Which lines in the data below contain the string "haywin"? Show each one.

(Dataset entries)
::::::

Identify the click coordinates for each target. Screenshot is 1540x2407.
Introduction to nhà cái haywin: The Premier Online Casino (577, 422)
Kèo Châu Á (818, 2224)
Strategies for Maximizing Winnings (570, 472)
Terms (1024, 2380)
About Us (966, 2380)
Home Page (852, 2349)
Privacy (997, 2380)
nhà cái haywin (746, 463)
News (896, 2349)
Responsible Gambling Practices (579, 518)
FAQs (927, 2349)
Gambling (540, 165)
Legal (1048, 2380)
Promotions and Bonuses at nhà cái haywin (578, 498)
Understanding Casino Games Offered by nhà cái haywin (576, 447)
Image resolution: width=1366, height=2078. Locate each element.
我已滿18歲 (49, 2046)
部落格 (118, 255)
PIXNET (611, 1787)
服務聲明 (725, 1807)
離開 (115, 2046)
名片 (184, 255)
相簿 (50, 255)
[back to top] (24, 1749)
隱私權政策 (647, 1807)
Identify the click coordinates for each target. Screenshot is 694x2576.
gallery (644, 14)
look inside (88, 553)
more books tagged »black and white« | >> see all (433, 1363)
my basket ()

::::::

WRITTEN REPLY:
Introduction to nhà cái haywin: The Premier Online Casino (577, 422)
nhà cái haywin (746, 463)
Promotions and Bonuses at nhà cái haywin (578, 498)
Understanding Casino Games Offered by nhà cái haywin (576, 447)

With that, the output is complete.